After readjusting my long sleeved shirt and making sure my breath didn’t stink, I took a bounce towards her table and surrounded the place with my presence. But of course, the babe pretended I was invisible.
“Hi” I greeted, but she made no move to answer. Instead, she continued to stare down at her phone, tapping continuously on the flat screen that sat on her palm. I made to check if she had ear phones on, but saw no sign of wires or even a Bluetooth headset anywhere.
I heard my common sense urge me to return to my table while I still had the chance – that this one was likely to be more than I could chew – but I ignored it, certain that there was no way a fine boy like me can be ignored by someone as gorgeous as her. Couldn’t she see we were perfect for each other? This is a force of attraction baby…my thoughts ran as I sat on the seat next to her, and harrumphed.
“My reversed color, answer me nau.” I began, dropping down my face to take a glance at hers under the muffler she had over her head, but she totally ignored me.
“I’ve been watching you from a distance for a while now, and you haven’t even looked away from your phone to take a glance at me. Have I offended you?”
I saw her mouth move, and then her eyes rose to meet mine. And I lost my breath.
Glaring at me were the most bluish eyes I’d ever seen in my life. It held me spell bound and confused for a moment as several thoughts began to run through my mind. The first was, what Bini girl could have such bluish eyes? And then I recalled that these days, girls use contact lens. But there was something about her face. Even though I had expected to find a fine face beneath the muffler she wore, I had half expected it to be this pretty.
It was oval shaped with smoothness and flawlessness that held no makeup. Her lips which held a giant scowl, left me wondering how in God’s name someone as perfect as her could even frown.
“Wow!” I said out loud before I could stop myself.
“What?” she asked, with a sudden look of confusion on her face.
“You are beautiful” I said, still revering in her beauty. But then, she stood up suddenly and began to pack her things.
“Oooh wait. Please don’t go nau” I started to plead, joining her on my feet, as I watched her throw her bag over her shoulder and began to walk brusquely away. Without even thinking, I threw myself in front of her and blocked her way. But to my dismay, the most shocking thing happened.

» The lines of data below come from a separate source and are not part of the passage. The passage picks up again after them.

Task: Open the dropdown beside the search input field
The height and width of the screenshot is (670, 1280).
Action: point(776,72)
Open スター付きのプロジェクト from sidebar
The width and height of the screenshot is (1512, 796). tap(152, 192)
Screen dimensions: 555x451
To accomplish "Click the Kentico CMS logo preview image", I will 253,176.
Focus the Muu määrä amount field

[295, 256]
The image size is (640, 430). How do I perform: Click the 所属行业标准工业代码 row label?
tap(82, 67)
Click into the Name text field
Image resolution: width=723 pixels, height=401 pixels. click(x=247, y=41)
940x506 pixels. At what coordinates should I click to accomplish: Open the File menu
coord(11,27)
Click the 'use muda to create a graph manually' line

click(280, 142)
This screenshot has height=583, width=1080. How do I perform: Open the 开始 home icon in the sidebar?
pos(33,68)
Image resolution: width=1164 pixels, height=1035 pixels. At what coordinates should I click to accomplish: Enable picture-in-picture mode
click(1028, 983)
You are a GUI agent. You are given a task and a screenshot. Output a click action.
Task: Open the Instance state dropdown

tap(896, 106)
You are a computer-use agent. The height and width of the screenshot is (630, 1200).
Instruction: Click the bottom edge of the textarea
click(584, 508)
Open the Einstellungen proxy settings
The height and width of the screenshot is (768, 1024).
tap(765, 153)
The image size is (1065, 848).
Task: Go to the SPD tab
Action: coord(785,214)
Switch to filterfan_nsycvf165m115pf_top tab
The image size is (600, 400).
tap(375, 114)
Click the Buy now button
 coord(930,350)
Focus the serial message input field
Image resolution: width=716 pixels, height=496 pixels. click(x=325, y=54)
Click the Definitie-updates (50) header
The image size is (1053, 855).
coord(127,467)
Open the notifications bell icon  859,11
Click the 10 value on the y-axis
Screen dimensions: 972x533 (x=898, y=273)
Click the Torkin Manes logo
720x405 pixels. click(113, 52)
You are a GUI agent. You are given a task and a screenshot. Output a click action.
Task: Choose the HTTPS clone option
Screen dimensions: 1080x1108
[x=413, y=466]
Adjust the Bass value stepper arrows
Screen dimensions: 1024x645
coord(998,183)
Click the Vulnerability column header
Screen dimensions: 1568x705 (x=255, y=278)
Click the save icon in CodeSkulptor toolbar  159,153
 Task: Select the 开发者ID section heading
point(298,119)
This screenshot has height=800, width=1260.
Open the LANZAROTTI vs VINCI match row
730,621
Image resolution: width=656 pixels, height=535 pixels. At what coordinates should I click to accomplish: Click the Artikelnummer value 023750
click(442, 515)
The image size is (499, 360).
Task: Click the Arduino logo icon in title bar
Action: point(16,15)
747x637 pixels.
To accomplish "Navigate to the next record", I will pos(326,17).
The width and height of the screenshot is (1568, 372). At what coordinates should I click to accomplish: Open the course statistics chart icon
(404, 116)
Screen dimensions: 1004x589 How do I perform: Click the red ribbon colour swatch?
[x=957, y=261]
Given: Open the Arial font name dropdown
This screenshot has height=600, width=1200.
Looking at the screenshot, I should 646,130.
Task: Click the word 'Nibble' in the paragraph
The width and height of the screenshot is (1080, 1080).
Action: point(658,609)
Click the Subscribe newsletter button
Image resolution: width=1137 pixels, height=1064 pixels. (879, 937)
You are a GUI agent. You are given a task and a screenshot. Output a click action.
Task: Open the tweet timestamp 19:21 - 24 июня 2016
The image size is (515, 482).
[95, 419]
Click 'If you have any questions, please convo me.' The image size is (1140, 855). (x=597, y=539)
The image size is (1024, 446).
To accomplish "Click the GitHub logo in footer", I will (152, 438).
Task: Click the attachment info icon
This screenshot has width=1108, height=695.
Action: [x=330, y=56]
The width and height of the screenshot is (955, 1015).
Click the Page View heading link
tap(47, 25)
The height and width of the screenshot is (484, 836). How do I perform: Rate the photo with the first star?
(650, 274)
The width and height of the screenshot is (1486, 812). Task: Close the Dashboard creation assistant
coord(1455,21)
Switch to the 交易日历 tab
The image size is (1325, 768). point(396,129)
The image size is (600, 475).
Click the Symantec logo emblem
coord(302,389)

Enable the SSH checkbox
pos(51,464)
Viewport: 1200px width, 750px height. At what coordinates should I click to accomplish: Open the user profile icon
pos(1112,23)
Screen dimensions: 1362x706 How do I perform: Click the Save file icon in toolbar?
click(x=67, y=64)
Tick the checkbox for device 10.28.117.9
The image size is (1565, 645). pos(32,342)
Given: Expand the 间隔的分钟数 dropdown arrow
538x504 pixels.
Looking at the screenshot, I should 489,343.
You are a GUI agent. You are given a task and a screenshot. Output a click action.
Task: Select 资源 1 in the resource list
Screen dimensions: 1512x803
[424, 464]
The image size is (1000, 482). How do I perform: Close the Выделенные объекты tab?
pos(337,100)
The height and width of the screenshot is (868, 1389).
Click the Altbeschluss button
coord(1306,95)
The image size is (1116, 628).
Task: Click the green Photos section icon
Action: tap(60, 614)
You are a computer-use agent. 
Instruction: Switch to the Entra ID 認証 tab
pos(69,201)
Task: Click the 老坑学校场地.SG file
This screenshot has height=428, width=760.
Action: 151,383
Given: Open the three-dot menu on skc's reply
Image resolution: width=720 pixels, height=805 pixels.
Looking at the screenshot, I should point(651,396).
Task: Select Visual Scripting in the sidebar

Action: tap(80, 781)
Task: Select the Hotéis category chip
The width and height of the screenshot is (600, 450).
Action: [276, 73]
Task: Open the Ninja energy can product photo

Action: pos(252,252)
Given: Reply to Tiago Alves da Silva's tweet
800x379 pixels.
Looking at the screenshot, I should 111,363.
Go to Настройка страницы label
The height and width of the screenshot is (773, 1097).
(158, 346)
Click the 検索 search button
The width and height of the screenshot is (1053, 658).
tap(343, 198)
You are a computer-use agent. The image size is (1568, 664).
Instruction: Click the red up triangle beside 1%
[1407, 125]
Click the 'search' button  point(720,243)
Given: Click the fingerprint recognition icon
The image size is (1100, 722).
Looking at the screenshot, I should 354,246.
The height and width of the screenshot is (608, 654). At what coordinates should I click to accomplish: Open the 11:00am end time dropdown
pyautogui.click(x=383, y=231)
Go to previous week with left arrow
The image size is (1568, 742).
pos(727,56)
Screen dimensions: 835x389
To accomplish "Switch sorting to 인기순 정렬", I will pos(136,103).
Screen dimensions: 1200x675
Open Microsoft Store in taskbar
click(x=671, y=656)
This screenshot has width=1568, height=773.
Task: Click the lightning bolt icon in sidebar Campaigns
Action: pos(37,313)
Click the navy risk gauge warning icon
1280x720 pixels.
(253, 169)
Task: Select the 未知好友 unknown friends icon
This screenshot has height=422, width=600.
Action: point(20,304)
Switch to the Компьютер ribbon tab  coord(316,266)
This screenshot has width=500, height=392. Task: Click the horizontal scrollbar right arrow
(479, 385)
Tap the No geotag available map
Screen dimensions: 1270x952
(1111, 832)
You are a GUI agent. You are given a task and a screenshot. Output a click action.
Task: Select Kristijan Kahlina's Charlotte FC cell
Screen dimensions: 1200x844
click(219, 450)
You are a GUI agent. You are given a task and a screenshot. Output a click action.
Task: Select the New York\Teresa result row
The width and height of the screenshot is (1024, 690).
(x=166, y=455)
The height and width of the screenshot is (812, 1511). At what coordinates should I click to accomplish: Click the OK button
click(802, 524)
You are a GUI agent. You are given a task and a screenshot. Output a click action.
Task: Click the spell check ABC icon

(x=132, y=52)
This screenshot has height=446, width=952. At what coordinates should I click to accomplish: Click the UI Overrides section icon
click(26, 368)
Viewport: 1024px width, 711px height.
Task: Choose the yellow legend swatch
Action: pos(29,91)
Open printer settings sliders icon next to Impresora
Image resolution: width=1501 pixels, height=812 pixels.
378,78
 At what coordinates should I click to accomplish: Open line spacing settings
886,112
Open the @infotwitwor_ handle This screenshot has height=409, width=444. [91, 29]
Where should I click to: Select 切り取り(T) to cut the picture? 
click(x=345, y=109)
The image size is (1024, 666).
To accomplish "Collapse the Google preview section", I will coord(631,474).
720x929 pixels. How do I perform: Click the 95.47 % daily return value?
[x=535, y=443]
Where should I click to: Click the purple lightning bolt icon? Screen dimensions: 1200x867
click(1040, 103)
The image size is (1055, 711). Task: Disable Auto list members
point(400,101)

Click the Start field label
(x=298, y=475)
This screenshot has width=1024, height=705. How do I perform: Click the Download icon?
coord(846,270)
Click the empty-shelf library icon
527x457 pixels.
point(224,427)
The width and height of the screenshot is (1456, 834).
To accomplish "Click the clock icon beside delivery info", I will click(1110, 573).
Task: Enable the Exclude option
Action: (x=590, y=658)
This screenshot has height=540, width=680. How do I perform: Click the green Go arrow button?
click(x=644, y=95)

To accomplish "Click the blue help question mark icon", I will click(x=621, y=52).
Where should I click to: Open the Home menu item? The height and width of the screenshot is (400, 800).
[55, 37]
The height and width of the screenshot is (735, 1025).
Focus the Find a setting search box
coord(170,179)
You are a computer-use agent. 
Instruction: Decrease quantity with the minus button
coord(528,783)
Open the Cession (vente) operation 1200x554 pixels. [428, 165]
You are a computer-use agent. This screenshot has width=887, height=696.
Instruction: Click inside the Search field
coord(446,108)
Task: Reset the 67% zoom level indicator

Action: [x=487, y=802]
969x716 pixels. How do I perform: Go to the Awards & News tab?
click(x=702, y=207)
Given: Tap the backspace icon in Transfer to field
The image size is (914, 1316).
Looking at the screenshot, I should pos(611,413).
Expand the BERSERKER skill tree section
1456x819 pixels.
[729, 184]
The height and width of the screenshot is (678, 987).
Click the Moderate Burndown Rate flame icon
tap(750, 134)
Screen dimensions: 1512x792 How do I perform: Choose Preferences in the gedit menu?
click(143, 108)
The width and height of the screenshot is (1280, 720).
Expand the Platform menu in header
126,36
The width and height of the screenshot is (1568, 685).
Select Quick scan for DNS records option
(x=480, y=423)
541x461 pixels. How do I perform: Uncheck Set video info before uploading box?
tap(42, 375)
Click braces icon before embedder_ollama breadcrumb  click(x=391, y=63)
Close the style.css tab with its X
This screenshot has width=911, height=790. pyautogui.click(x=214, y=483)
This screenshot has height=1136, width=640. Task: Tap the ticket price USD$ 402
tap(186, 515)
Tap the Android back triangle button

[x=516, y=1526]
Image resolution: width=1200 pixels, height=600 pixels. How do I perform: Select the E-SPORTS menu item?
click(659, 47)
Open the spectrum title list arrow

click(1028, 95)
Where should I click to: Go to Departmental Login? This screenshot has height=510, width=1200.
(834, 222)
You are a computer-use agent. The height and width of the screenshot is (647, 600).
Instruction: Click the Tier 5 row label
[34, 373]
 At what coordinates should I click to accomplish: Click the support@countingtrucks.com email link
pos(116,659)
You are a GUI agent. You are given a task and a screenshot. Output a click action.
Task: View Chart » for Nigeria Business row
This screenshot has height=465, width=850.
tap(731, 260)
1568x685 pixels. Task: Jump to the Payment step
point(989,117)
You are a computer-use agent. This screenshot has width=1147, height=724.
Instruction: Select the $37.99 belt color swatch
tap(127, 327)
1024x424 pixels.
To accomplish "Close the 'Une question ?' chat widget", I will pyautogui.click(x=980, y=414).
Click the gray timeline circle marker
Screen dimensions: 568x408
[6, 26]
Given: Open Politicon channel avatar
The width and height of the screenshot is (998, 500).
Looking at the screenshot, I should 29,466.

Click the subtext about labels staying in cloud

The babe moved closer to me and then, whispered something in my ears.
For a moment I stood confused, but quickly, I moved aside and watched her waddle out of the restaurant.
“Dude, why you let her go nau? You no even collect her number” Richy called, walking up to me. And I turned and glared at him.
“Dude wetin happen?” he asked, reading the shocking expression on my face.
“Shit!” I said, finally finding my voice as I shook my head side to side.
“Omo, that babe na evil spirit o!”
But before I knew it, Richy had roared into laughter.
********************
I moved away from the restaurant and then ran towards the express road, halting down a cab as I did. After giving the driver the description of where I was headed, I took a deep breath to steady my racing heart.
What the hell just happened? I wondered angrily, as I pulled out my phone, and read the text message on my phone. But I could barely pay attention to the words that were staring right at me. My mind just kept going back and forth over what had just happened.
Had Blessing lied to me?
Had Baba Óboité played me for a fool?
But it’s been two year now?
Why has it stopped working? Why now?
I unlocked my phone again and began to type a text message to Blessing:
‘Babe how far? I’m on my way to that Baba’s place’, I typed. “You are not going to believe this: The charm is no longer working’.
“Madam, which side of Aduwawa?” The driver asked me, joining the traffic at the market place.
“Just be going. We never reach” I insisted, not taking my eyes off my phone, as I reread my message for the third time, and decided at the last minute to include three exclamation marks at the last word.
“Okay…but madam, that money wey you talk too small o. See holdup na” the driver said, grumbly in Bini.
I looked up at what he was calling traffic and sighed ruthlessly.
“As if na today you begin dey follow Benin-Auchi road” I replied sarcastically, not in any way interested in exchanging words that afternoon with anyone.
I hit the send button on my phone, and then dialed Baba Óboité’s number. The man had better be home by the time I got there, I grumbled angrily as his line rang for the first time and then the second. Still, there was no answer. At the third ring, his unusually tiny voice came on to the speaker.
“Enórénse,” he called cheerfully into the phone. “Vbèè óye hé?”
“Baba, don mon. Laho, this is not the time for pleasantries” I answered impatiently. “Are you at home?’
“Vbèè óye kin?” he asked in Bini and still, I ignored his question.
“Baba, are you at home or not?”
“I am at home” he answered patiently.
“Good” I answered, and then dropped the call.
I watched impatiently as the driver maneuvered himself away from the traffic, and then joined a street I was getting familiar with.
The last time Blessing and I had been there, I had been pretty sure that there was no way I was ever going to return to it. As a matter of fact, I had hoped I wouldn’t have to. But unfortunately here I was, again.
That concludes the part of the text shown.